In the same December 14 response, the company also said: “In relation to the comment made by Ms Ng in her letter of 29 November 2017 to the then board of directors which was disclosed in the Company’s announcement of 8 December 2017, the Board is not in the position to speculate as to what may have been the information in the possession of, or assumptions made by Ms Ng which led her to state in her letter, inter alia , “… the Company will be ceasing its manufacturing business soon……” . Now the company has said that the Board already knew about the proposed Wayco’s acquisition some two weeks before they were appointed – that is, before November 29. So in the December 14 response, why did the Board say that it was not in a position to speculate about what Ms Ng knew or assumed, rather than disclose then what it is saying now?
This reminds me of the company’s earlier response to my questions about the appointment of the current Board. Initially, it was “the then Board” that made the appointment of the new directors, and then it later said that it was actually only the three executive directors who did it. Is this the kind of disclosures that shareholders and regulators should accept from the company and the Board?
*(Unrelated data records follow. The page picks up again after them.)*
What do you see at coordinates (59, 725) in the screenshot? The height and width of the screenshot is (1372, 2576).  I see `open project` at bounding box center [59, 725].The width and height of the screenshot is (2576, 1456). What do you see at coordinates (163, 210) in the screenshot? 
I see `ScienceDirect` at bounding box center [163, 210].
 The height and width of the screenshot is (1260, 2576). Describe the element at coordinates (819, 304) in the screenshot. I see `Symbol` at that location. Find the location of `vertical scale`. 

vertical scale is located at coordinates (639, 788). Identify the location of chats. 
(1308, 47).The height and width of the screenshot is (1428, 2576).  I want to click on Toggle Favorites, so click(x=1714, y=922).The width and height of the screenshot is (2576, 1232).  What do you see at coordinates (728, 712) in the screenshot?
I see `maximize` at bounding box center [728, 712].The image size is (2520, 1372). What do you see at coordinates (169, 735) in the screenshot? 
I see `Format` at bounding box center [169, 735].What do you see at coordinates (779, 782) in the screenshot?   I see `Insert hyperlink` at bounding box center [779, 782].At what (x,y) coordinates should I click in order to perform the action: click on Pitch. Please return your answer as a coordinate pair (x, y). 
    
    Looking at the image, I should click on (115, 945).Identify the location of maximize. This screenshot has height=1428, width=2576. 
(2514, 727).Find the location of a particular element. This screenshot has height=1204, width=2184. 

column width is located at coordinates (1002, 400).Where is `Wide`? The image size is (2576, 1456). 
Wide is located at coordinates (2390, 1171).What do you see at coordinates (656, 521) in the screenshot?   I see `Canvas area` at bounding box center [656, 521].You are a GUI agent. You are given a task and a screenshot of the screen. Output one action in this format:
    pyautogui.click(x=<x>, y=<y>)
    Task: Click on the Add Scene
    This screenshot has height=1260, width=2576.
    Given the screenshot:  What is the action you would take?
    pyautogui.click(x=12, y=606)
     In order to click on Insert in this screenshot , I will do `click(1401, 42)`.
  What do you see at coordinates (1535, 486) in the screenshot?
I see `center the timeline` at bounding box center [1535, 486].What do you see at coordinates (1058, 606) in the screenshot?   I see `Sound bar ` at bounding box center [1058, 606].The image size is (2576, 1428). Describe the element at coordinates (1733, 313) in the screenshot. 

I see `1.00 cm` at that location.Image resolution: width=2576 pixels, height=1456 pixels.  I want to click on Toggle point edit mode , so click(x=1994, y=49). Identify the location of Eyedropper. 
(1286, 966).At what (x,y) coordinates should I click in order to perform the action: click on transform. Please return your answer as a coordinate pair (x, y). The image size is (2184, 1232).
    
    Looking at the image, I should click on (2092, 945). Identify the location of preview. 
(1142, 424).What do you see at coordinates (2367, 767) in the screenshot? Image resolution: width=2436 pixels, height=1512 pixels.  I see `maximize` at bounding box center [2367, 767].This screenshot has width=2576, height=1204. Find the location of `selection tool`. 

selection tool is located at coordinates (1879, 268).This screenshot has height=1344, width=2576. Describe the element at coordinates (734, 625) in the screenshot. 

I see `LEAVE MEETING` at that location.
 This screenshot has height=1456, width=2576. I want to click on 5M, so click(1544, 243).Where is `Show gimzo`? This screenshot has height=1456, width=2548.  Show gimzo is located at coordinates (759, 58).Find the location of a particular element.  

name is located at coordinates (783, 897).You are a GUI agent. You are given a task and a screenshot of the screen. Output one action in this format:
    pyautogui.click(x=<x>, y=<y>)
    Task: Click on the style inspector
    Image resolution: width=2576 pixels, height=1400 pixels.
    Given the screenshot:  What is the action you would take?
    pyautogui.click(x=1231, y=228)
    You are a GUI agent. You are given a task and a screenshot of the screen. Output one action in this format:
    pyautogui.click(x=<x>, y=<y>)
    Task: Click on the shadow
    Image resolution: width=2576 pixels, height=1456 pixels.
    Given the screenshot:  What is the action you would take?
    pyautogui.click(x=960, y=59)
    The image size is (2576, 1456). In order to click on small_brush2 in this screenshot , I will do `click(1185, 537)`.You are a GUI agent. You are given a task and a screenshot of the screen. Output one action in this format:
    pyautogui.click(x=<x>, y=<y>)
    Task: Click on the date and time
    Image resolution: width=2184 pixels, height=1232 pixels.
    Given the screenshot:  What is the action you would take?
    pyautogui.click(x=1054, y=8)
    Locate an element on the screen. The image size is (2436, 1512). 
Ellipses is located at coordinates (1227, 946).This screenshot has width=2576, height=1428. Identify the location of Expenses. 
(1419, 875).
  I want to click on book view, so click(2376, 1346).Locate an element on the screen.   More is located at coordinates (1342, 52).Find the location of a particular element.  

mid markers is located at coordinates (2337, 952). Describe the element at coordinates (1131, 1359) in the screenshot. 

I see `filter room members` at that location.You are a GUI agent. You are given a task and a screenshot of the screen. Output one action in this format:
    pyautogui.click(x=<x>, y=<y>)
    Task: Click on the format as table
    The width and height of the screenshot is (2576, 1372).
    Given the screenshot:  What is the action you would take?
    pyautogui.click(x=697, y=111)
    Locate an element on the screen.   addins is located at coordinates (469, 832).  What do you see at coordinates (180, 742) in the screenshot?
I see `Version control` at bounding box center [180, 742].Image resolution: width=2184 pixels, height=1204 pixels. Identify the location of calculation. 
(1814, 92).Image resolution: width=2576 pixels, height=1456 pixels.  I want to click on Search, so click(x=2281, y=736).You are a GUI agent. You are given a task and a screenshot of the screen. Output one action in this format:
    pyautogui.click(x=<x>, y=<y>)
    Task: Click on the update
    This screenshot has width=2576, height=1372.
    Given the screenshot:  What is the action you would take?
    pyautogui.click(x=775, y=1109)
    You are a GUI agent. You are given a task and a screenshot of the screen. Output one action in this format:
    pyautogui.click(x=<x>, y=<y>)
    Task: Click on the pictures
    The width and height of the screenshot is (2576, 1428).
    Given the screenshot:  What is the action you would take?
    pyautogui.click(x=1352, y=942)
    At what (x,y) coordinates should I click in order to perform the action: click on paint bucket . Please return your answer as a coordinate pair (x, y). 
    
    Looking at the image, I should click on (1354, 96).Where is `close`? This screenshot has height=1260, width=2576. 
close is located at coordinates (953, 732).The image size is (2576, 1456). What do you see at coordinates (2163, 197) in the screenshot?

Regulators need to look into all the company’s disclosures. Further, now that it has been revealed that information about the proposed Wayco acquisition was already known to some directors and the new controlling shareholder some time before the new Board was appointed and before the acquisition was first announced on December 12, regulators should certainly look even more closely at whether certain individuals traded in the company’s shares while in possession of material non-public information.